The expert team for monitoring the situation and activities related to the issue of disposal of radioactive waste and spent nuclear fuel on Trgovska gora is visiting the location of Cerkezovac, in Dvor na Uni in the Republic of Croatia.
This is the first official visit, ie a tour of this location where a landfill for the disposal of nuclear waste from the Krsko Nuclear Power Plant should be built.
An agreement on the departure of experts from BiH to Croatia, who will be in charge of monitoring the activities of Croatian colleagues on this issue as much as possible, was reached in early July at meetings with representatives of the Fund for Financing the Decommissioning and Disposal of Radioactive Waste and Spent Nuclear Fuel.
Dizdarevic explained that no special permits from higher levels are needed for this departure and that the agreement is for experts from BiH to come to Trgovska Gora, more precisely to the facilities near the former barracks Cerkezovac, to see what condition they are in and establish whether and what was done.

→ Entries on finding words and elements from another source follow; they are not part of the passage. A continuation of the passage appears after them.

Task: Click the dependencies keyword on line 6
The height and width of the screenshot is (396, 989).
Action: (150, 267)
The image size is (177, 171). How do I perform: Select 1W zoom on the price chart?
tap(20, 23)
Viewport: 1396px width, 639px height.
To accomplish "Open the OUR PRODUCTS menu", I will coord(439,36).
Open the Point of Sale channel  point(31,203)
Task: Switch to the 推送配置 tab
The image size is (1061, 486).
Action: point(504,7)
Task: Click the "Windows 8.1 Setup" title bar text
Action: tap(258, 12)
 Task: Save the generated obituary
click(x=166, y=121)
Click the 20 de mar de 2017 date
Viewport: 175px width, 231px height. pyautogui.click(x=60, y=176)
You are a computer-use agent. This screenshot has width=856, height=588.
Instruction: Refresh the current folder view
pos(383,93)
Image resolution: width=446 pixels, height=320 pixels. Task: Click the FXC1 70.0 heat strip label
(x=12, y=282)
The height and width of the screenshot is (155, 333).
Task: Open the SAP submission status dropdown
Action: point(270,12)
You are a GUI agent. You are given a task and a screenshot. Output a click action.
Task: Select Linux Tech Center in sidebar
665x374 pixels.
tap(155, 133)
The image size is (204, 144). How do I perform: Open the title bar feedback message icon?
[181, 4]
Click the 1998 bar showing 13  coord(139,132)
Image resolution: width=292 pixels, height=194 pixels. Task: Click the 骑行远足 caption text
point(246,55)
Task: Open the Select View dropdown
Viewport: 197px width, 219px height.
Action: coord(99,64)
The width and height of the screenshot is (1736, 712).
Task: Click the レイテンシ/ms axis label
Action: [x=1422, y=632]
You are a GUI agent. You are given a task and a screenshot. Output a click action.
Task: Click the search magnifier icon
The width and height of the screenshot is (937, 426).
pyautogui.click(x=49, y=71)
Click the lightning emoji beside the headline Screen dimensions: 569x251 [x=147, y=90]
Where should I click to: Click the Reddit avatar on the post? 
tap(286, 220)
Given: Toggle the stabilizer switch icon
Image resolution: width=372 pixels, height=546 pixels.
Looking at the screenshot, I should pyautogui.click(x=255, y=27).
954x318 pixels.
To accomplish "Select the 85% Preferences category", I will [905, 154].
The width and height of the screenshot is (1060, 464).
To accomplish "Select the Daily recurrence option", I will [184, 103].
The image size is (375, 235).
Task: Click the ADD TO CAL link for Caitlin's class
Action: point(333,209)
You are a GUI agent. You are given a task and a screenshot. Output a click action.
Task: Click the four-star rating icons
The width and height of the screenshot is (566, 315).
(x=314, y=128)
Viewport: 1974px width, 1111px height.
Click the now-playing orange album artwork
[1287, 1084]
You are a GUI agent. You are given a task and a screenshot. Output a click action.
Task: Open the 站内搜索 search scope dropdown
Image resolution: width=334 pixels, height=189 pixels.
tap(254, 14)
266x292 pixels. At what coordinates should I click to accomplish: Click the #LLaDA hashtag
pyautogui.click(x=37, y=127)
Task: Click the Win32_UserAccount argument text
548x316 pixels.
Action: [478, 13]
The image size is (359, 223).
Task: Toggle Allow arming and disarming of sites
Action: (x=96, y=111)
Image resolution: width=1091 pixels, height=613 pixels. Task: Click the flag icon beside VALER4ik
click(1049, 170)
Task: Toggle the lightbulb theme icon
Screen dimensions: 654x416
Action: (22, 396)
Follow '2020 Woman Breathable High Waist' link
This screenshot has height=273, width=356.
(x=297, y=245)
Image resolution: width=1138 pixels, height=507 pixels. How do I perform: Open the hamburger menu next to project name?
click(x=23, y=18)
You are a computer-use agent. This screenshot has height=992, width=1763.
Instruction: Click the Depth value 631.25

“For now, a company has been chosen for certain hydrogeological research, and it will be important for us, if and when they start taking samples, so we can get the consent for our geologists to be present when they take soil samples,” Dizdarevic told.
He pointed out that seismologists will also play a very important role in further work due to frequent earthquakes in the narrower and wider area, and that Croatia has hired its experts to monitor the seismological situation.
“Some stations have been installed to monitor this. I think that this will also be discussed at the round table, which could be held in Banja Luka in September or October, ” said Dizdarevic, who is also the deputy director of the Regulatory Agency for Radiation and Nuclear Safety of BiH.
While speaking about some future steps, when sampling starts at that location, Dizdarevic emphasized that they will then need certain permits so that, when they start with boring, they will be on the spot.
“We have already asked the higher levels of government in BiH to engage in order to get permits to attend the sampling if the process of boring started,” said Dizdarevic, adding that even the planned well is deeper than 150 meters.
Also, he said he expects to receive all the necessary permits, noting that Croatia is not obliged to approve it, BHRT writes.
Earlier in 2019, the government of the Republika Srpska entity in Bosnia and Herzegovina adopted a decision proclaiming territory along the Una river as a nature park and the entity’s minister of Physical Planning and Environment, Srebrenka Golić, explained that this was a measure to prevent Croatia from building a nuclear waste depot on Trgovska Gora in Dvor municipality, which is in the near vicinity of the border with Bosnia and Herzegovina.
The entity’s Una Nature Park runs adjacent to the Una National Park in the Federation entity and now the river’s basin on Bosnia and Herzegovina’s side is a single protected area.
“We want to send a clear message to Croatian authorities that they cannot do that (construct a nuclear waste storage plant) to a neighbouring country because in that area is both a nature and a national park. We are doing that so (Croatia) starts looking for another site that is not populated and does not jeopardise a living environment, and not on the border of a neighbouring country,” Golić told reporters in Banja Luka.
Member of Parliament Saša Magazinović (Green Party) told the Fena news agency that this is necessary to put extra pressure ahead of a meeting between Croatian and Slovenian officials at the end of September to discuss the disposal of nuclear waste from the Krško nuclear power plant, Hina reports.
What I am afraid of, and this is mentioned in passing in some official Croatian documents, is that Trgovska Gora will not only be used to dispose of waste from Krsko but that it could turn into a depot for European nuclear waste. Some Croatian documents even note that that would be a cost-efficient project, Magazinović said.